Abstract
This editorial calls for a strategic shift in our approach to cancers of unknown primary (CUP), one that generates a comprehensive multidimensional portrait of cancer in patients with CUP, to model the biology at the individual level and identify the right therapeutic target accordingly. The framework of this approach is based on the integration of basic biology, biotechnologies, data sciences, clinical research, and social sciences.
After half a century of advances, cancer research has evolved from a simplistic to a multidimensional approach covering the intricate and dynamic interactions between cancer cell changes that originate within the cells themselves and their surrounding tumor microenvironment.1 The alterations occurring within the cancer cells, whether they are genomic, transcriptomic, or epigenetic, play a significant role in carcinogenesis. The complexities of this process account for a substantial biological heterogeneity both within and between metastases occurring in the same organ site or different organ microenvironments.2 Furthermore, these complexities are further compounded by the interpatient heterogeneity involving host/microbiota interactions and drug distribution.3 The traditional one-size-fits-all approach could not achieve the expected outcomes despite the latest advances in targeted therapies alongside the development of novel therapeutic approaches. The strategic shift toward precision oncology presents an opportunity to integrate the patient’s and tumor’s molecular data to achieve a more comprehensive characterization of the tumor and tailor the therapeutic approach to each patient’s specific needs, ensuring the right treatment, at the right dose, and at the right time.4,5
Cancers of unknown primary (CUP) are hard-to-treat cancers where the traditional definition of cancer based on its primary site is not applicable. This entity encloses a diverse group of metastatic tumors without an identifiable anatomical origin at the time of diagnosis, despite extensive investigations.6 Some experts regard CUP as an artificial classification, suggesting that it comprises malignant metastases originated from undetected primary tumors, and advocate for thorough diagnostic assessments to identify the primary tumor and tailor-targeted therapy accordingly.

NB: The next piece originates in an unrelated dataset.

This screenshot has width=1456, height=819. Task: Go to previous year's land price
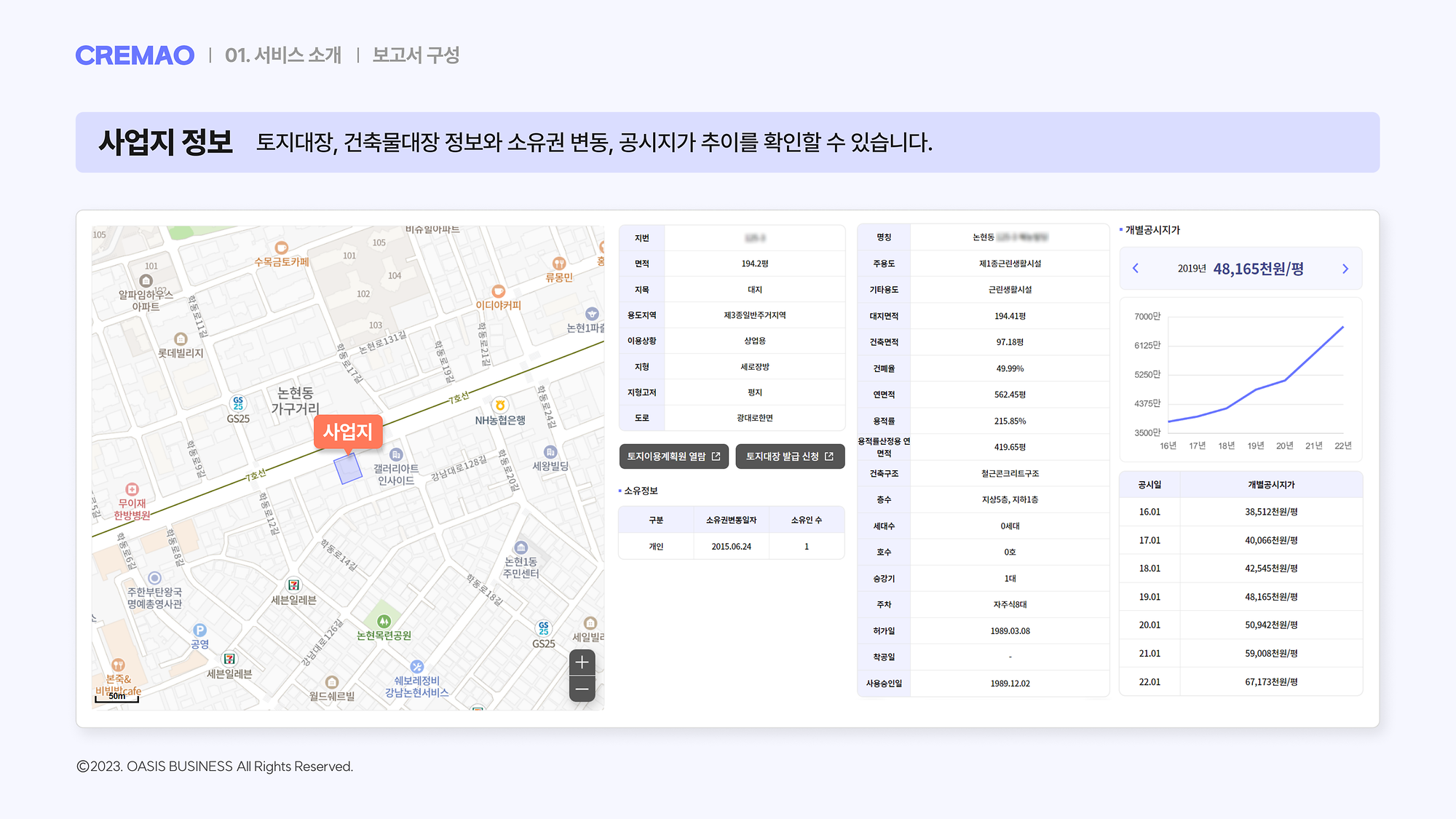point(1136,269)
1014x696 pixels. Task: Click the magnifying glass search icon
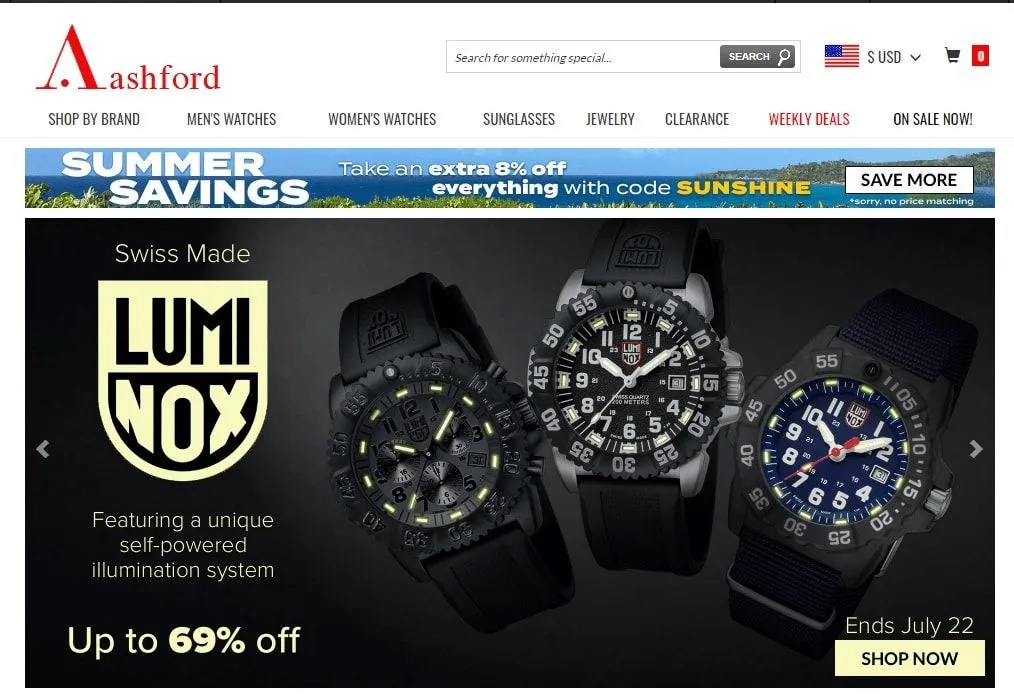click(784, 57)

Conversely, other experts view CUP as a distinct clinical condition with unique characteristics, negating the need to identify the primary tumor and instead favor the use of CUP-specific treatments.7 Advancements in molecular and radiological techniques have dropped the proportion of cancer patients who are diagnosed with CUP to 1%-2% compared to 3%-5% in the early 1990s.8 However, this decline may be influenced by oncologists who prefer to consider the patient with an identifiable primary thus allowing him a broader range of innovative therapies. Using this approach, the accuracy of predicting the site-of-origin using (epi)genomic or transcriptomic CUP classifiers and DNA or RNA sequencing ranged between 54% and 98% and around 61% when using deep learning-based algorithms.7,9
The management of CUP patients based on a suggested primary offers 2 therapeutic strategies that may sometimes overlap: tumor type-specific therapy and biomarker-guided therapy. However, when employing this straightforward precision medicine approach, treatments tailored to the site of origin did not show a statistically significant improvement in overall survival.10 The phase III trial GEFCAPI04 used conventional site-specific therapy based on the suggested primary tumor but encountered several challenges.11 One of the main issues was the disproportionate accrual of pancreaticobiliary and advanced squamous cell carcinomas. Moreover, the GEFCAPI 04 trial was presented in 2019, but its design dates back more than a decade ago with site-specific therapy already predetermined in 2011, whereas significant therapeutic improvements have been achieved in the interim. For instance, lung and renal carcinomas of unknown primary appear to benefit from site-specific therapy.12
Our review of the literature has revealed that despite the advancements in molecular biology, the recognition of the molecular abnormalities involved in CUP, as well as the identification of the tissue of origin, remain unresolved issues.13 Moreover, 3 decades of research were underwhelming and call for a strategic shift in our approach to CUP. To address the limitations of previous trials, we have previously proposed 2 trial designs.14 The first design involves a master protocol that employs a common CUP classifier to create a homogeneous study population. This approach allows participants to receive treatment options according to the latest innovations within a flexible, adaptive multiarm, multistage trial. Considering the potential challenges in implementing the aforementioned design, we proposed an alternative practical design following a single-arm phase II design to treat patients with site-specific therapy according to their suggested primary tumor site. The outcomes of these trials would then be compared with results published among historical CUP patients who received similar therapies for known primary sites.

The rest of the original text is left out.